Easily one of the more memorable images of my 2011 visit to Big Bend, the above image was photographed from a group of bus-sized boulders at the edge of the Rio Grande River. The boulder was at the end of the trail and was the last place onto which a person could climb for this unobstructed view down river.
The canyon wall and everything to the left belongs to Mexico. To the right is the property of the United States of America.
This photograph also serves as the abyss depicted in the cover art for the 4th edition of my novel, The Gray Stopgap.
The original image is a Tagged Image Format File (TIFF) with a file data size of 35.1 megabytes (MB).
For display on this web site the TIFF was duplicated and the duplicate re-formatted as a Joint Photographic Experts Group (JPG/JPEG) image with a file data size of 4.96 MB. To approximate detail visible at the time of capture the image was sharpened as necessary and resampled via the Photoshop Bicubic Sharpen algorithm. The re-sampling increases the image resolution from 300 Dots Per Square Inch (DPI) to 360 DPI.
Unless otherwise noted the image was corrected to offset color shift and balance.
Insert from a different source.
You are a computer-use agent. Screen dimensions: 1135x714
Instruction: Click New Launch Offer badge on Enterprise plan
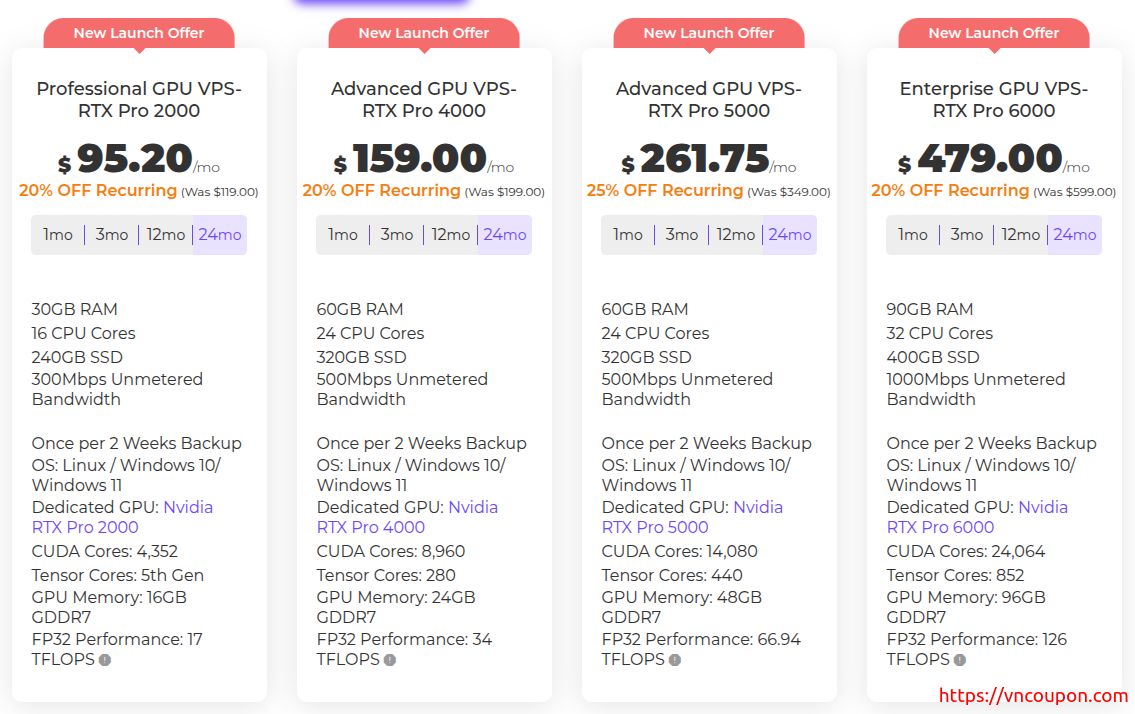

This restores black (shadows), white (highlights) and neutral gray (neutral mid-tones).
• An unnumbered image is the only one of the subject matter.
• A number corresponds to the sequential order in a subject-matter-related sequence.
• The letter “B” indicates color correction to approximate what was visible when the image was captured.
• The letter “C” indicates enhancement beyond an approximation of what was visible at the time of capture.